Do this >>
Return every line of the entries from the one containing "The height and" down through the end of the entries, word for word. Leave the pictures out of your answer.

(Dataset rows)
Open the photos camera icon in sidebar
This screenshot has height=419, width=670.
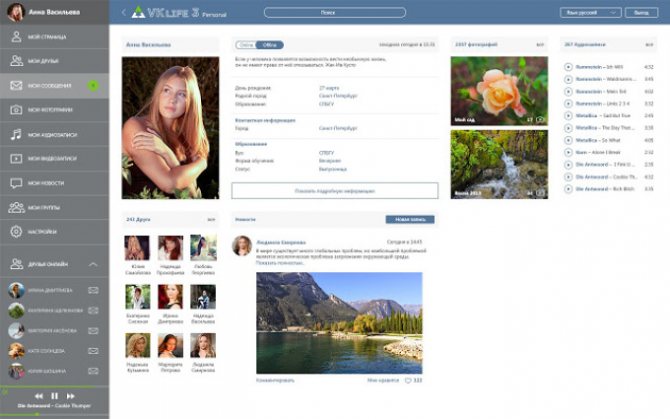16,110
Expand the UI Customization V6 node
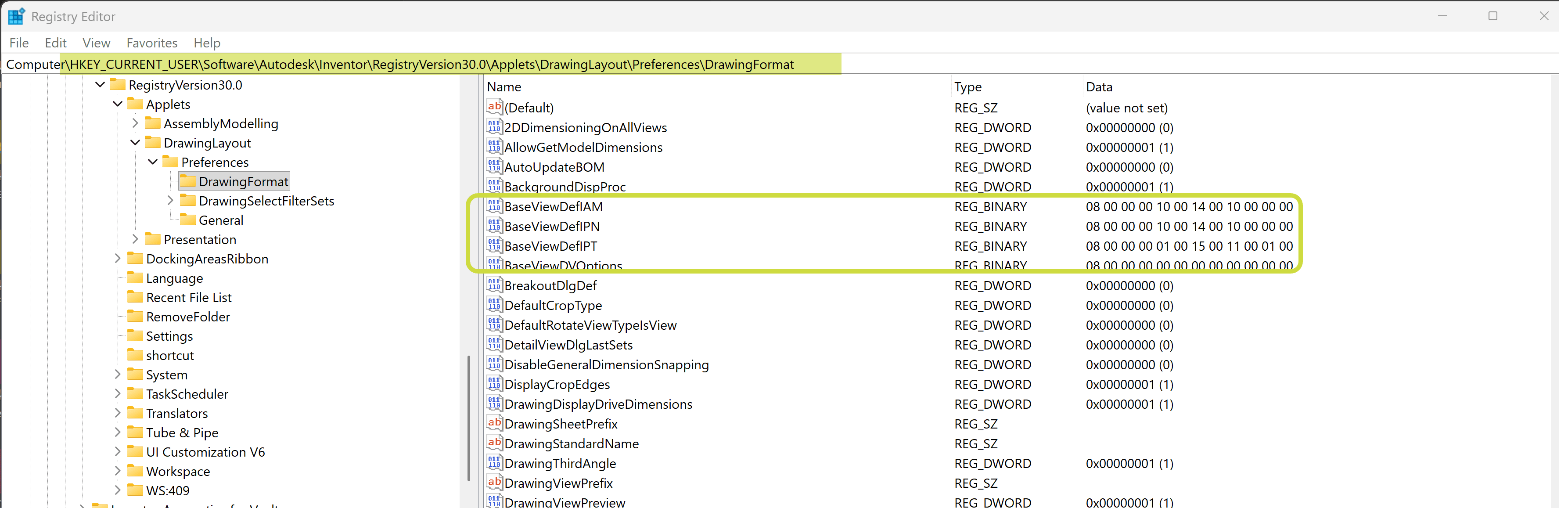This screenshot has width=1568, height=508. point(118,451)
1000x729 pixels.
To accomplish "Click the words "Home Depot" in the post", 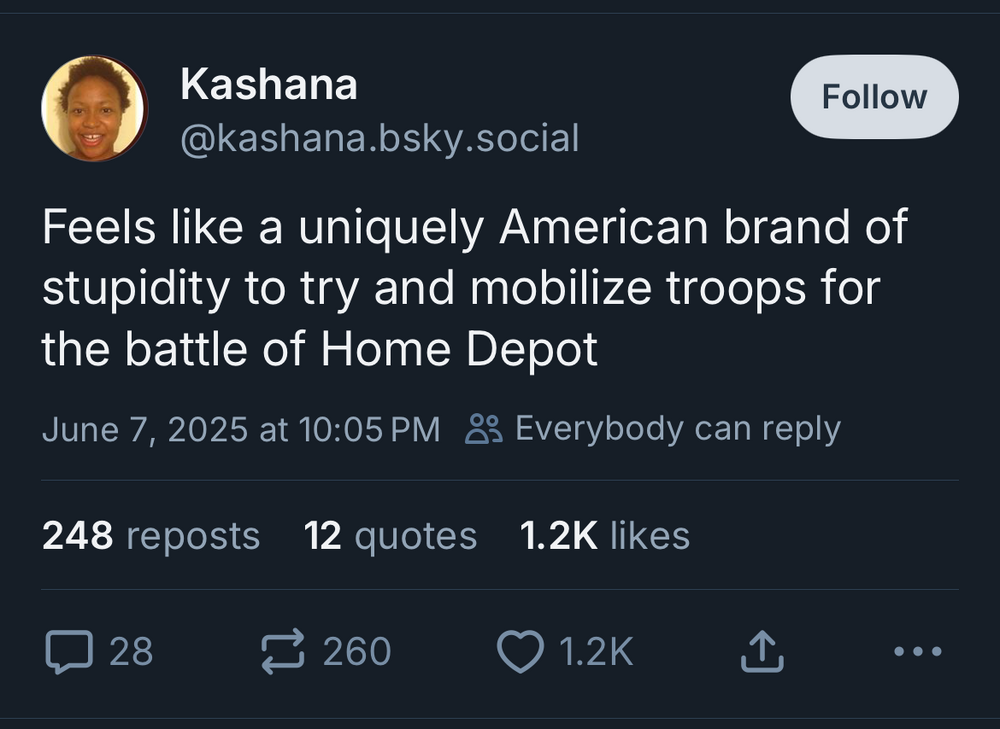I will point(458,350).
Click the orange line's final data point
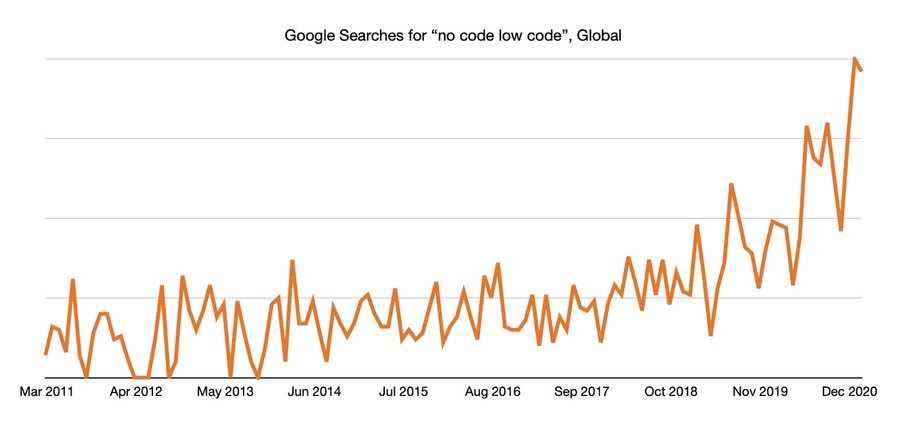The image size is (900, 436). click(861, 70)
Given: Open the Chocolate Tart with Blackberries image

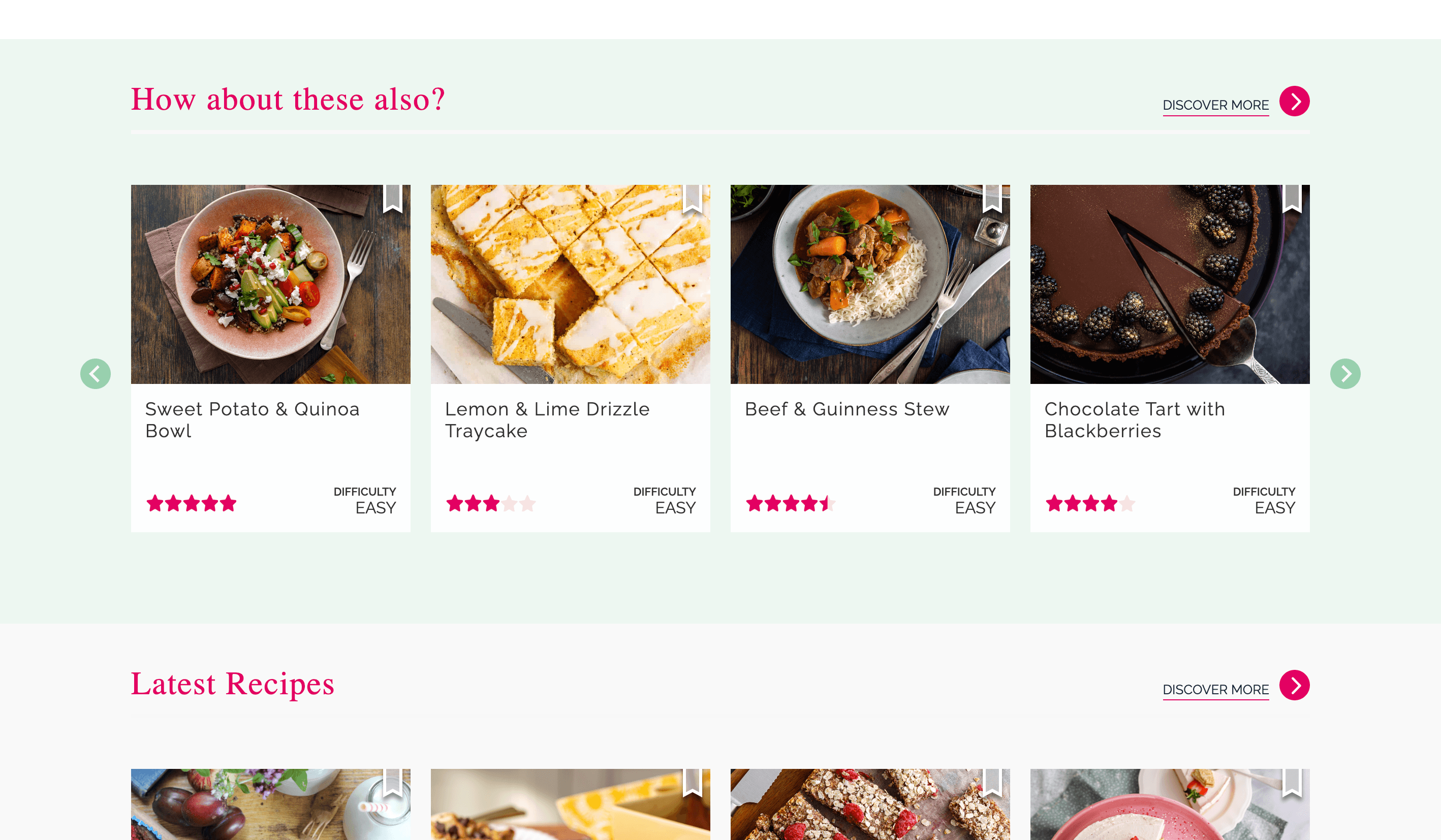Looking at the screenshot, I should coord(1169,284).
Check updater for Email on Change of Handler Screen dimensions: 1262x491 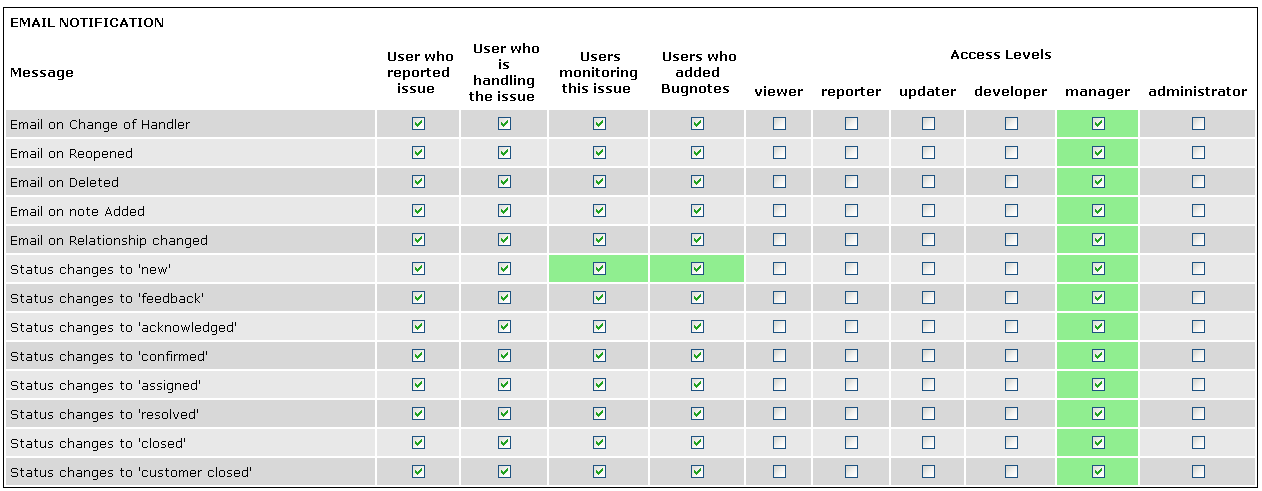point(928,124)
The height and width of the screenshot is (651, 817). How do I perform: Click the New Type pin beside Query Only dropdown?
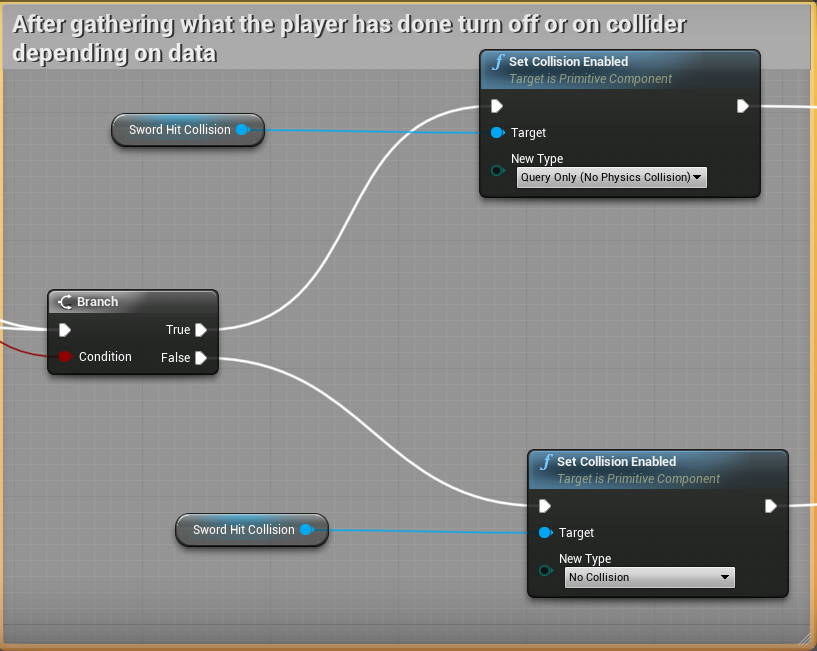[497, 170]
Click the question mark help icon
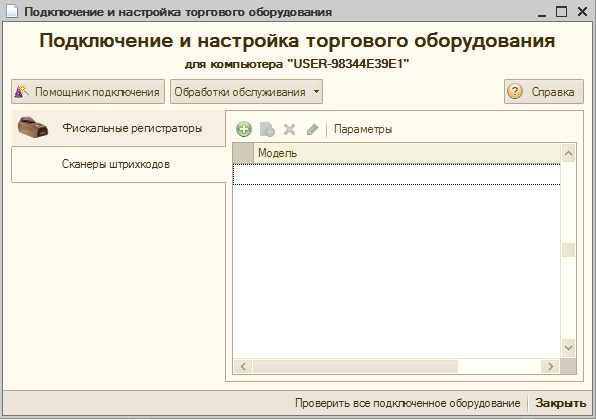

Full solution >>
The height and width of the screenshot is (651, 817). How do I perform: Click the New Type pin beside Query Only dropdown?
[497, 170]
Click the question mark help icon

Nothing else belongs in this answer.